For starter, the current code yield all messages under

<LEVEL>:cherrypy.error

where LEVEL correspond to level of the logger, therefore if error occurred in DBSReader or DBSWriter, or WMCore, it will have identical prefix which is hard to understand where it comes from.

Then, there is no easy way to change logging level for entire codebase, e.g. the Page class has these methods:

class Page(WMObject):
    def warning(self, msg=None):
        self.log(msg, logging.WARNING)
    def exception(self, msg=None):
        self.log(msg, logging.ERROR)

    def error(self, msg=None):
        self.log(msg, logging.ERROR)

    def debug(self, msg=None):
        self.log(msg, logging.DEBUG)

    def info(self, msg=None):
        self.log(msg, logging.INFO)

    def log(self, msg=None, severity=logging.INFO):
        if not isinstance(msg, str):
            msg = str(msg)
        if msg:
            cplog.error_log.log(severity, msg)

which implies that even I setup cplog to certain level of logging its level will be ignored in those methods since they accept logging level and not the one I may setup for entire application.

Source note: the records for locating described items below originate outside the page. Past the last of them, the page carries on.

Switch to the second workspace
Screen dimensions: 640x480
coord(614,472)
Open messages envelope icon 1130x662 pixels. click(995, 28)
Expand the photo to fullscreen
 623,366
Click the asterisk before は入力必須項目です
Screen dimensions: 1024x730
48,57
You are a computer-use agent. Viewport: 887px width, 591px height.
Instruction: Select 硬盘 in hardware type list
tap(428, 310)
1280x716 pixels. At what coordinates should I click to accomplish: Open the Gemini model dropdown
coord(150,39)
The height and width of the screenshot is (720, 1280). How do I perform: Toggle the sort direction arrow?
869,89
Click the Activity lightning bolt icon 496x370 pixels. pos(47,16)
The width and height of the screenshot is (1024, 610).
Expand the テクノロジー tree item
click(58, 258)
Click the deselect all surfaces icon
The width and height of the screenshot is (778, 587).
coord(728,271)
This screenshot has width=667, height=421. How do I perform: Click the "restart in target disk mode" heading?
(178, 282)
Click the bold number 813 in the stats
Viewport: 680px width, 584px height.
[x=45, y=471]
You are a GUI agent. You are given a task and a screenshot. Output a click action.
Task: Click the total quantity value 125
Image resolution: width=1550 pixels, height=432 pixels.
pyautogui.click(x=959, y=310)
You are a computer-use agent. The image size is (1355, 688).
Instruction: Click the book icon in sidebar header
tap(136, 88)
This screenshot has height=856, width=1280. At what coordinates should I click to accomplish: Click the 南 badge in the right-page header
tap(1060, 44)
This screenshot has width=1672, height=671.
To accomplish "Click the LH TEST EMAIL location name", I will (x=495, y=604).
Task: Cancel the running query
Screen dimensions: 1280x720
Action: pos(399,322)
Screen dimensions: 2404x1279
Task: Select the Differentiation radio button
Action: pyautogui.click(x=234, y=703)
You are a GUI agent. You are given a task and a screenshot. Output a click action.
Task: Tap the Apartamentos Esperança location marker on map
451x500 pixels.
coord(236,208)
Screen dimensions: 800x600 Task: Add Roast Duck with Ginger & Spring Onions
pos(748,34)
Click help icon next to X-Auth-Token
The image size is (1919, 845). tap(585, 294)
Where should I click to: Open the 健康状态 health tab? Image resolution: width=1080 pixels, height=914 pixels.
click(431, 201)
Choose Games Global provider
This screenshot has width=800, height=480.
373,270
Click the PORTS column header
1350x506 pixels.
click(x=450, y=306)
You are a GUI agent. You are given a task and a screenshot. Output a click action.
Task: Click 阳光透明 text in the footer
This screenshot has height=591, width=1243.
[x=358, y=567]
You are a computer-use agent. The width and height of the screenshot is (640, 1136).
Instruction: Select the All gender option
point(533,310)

As such we can't properly configure the application with proper logging level.

For instance, the entire puzzle started from this line https://github.com/dmwm/DBS/blob/master/Server/Python/src/dbs/web/DBSWriterModel.py#L53 which NEVER prints the message. Then I realized that my calls to self.logger.warning may not be printed as well due to aforementioned issue. Then I realized that I can't change logger of DBS classes from external config because it boils down to cplog settings.

Because of deep inheritance chain I don't even know which logger is used in DBS and therefore can't control it. As in my original PR I just used print statement and they were fine, but now with logger everything is a mystery and I have no idea which logging parts of DBS is actually working appropriately.

You can easily verify that https://github.com/dmwm/DBS/blob/master/Server/Python/src/dbs/web/DBSWriterModel.py#L53 is never printed in DBS logs, and I don't know if self.logger.warning part will be printed as well.

vkuznet commented 4 years ago

So to illustrate, I put these statement in DBSGlobalWriter:

        self.logger.name = __name__
        self.logger.info("INFO call")
        self.logger.debug("DEBUG call")
        self.logger.warning("WARNING call")
        self.logger.exception("Exception call")
        self.logger.error("error call")

and I got the following output:

WARNING:cherrypy.error:WARNING call
ERROR:cherrypy.error:Exception call
ERROR:cherrypy.error:error call

Neither info or debug messages were printed out. There is no information where these messages comes from, i.e. as I wrote if message comes from DBSReader or DBSWriter or DBS business logic there is no way to know were it originated (unless the message itself does contain the origin). The exception is not an Error, while the prefixes for them are identical (again the only way to distinguish would be rely on message itself).

It is up to you to decide how to deal with logging, but to me it is totally broken, and event it prints exceptions and errors, it may be very tedious to identify where the messages comes from unless someone will match message pattern with a codebase.

I proposed to fix the issue, first it should be fixed in WMCore (https://github.com/dmwm/WMCore/pull/9550) and then if you apply https://github.com/dmwm/DBS/pull/630 you'll have proper prefix for messages based on a class name (more classes may be patched as well).

yuyiguo commented 4 years ago

Yes, we had to encode the origin in the error message. We had debug message worked in the past if I recalled correctly. We could not control the level of the logging so we had to comment out the debug code.

yuyiguo commented 4 years ago

@vkuznet I merged #630. I just want to double check with you that this fixing will move all the loggers out of cherrypy logger and use python logger instead.

vkuznet commented 4 years ago

Yuyi, the migration from cherrypy to python logger is due to this PR https://github.com/dmwm/WMCore/pull/9550, while #630 only fixes the logger names. Basically you need both to make a switch from cherrypy to python logger.

yuyiguo commented 4 years ago

Yes both PRs work together. It is great to move away from cp logger.